Confusion has arisen regarding the most suitable techniques to use when restoring posterior teeth with composite resin. This has been a reflection, in part, of the ever-increasing range of commercial products available for placing posterior composites, a lack of consensus and educational guidance on the suitability of many materials and techniques, and a varied experience of success (and failure!) by dental practitioners in the use of composite resin in posterior load-bearing cavities. Failures associated with posterior composites are often attributed to a lack of understanding of the nature of composite resins, coupled with inappropriate use, handling and placement techniques.
The aim of this book is to give clear guidance to general practitioners on how to approach the restoration of posterior load-bearing cavities with composite resin. This guidance is based on current best available evidence. Above all, this book is intended as a guide for busy general dental practitioners, who may be able to browse a section during a break in a busy day in clinical practice. The structure of this book will allow the busy practitioner to read individual chapters as “stand-alone” sections.

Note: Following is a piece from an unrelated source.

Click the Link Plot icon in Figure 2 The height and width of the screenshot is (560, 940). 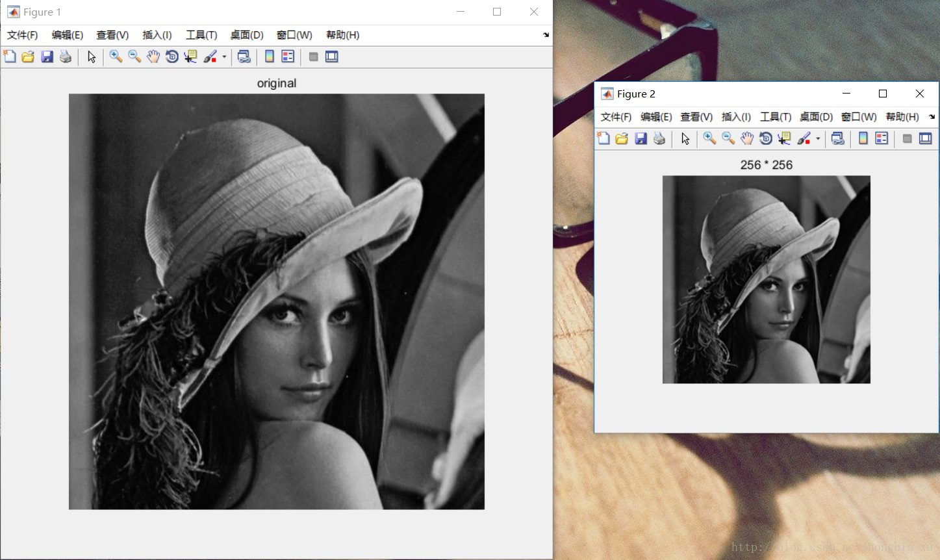tap(838, 138)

Posterior composites are now an established feature of contemporary restorative dentistry, and are “here to stay”. It is my sincere hope that all those reading this book will find it helpful and informative, and that they will come to enjoy placing successful posterior composites as much as I do.
Chris Lynch Cardiff
For Catherine
I would like to say “thank you” to the following people:
Professor Nairn Wilson for his continual encouragement and expert guidance during the preparation of this book.
My first teacher of adhesive dentistry, Professor Robert McConnell, for introducing me to the concepts of adhesive dentistry and posterior composite restorations, and who has taught me never to be afraid to embrace new ideas.

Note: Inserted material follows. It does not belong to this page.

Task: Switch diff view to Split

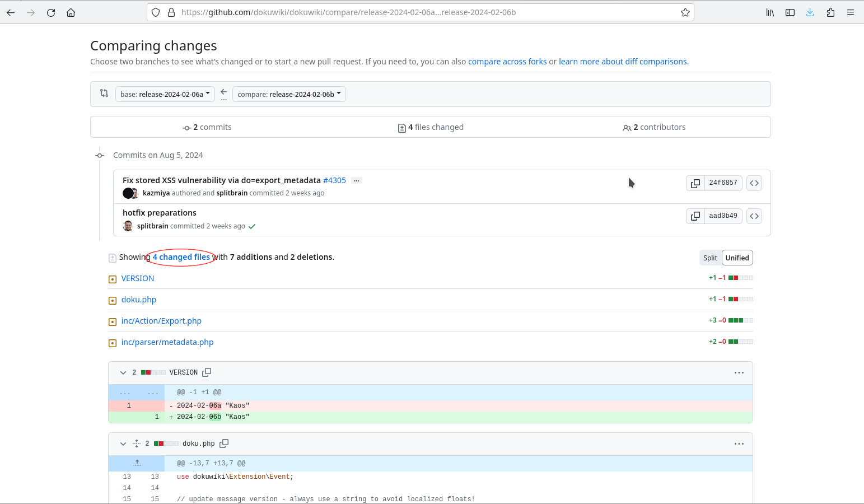Action: pyautogui.click(x=710, y=258)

Professor Robin O’Sullivan, who has been my mentor and friend for many years … for teaching me that successful restorative and adhesive dentistry can only be truly understood in the context of oral biology, and in the structure and composition of the dental tissues with which we interact.
I am particularly indebted to Dr Igor Blum, Lecturer in Restorative Dentistry at the University of Bristol Dental School for writing Chapter 9; Dr Ali Kassir, Manchester University for Fig 2-3; Professor Robin O’Sullivan, Royal College of Surgeons – Medical University of Bahrain for Figs 2-8 and 5-1; Drs SB Jones and ME Barbour, University of Bristol Dental School for Fig 2-13; Dr Liam Jones for Fig 10-16. Sincere thanks to Mr Sam Evans and the staff of the Dental Illustration Unit at Cardiff University for their assistance in the production of many of the images in this textbook. Figures 4-7, 4-9, 4-10, 6-1, 9-2 and 9-3 are reproduced courtesy of Quintessence Publishing Co. Figure 10-6 is reproduced courtesy of Dental Update, and Figures 10-11b and 10-12 are reproduced courtesy of the Journal of the Canadian Dental Association. Thank you also to Ms Henriette Rintelen for producing the illustrations in this textbook, and Ms Mary O’Hara and the production staff at Quintessence UK for their expert support in producing the book.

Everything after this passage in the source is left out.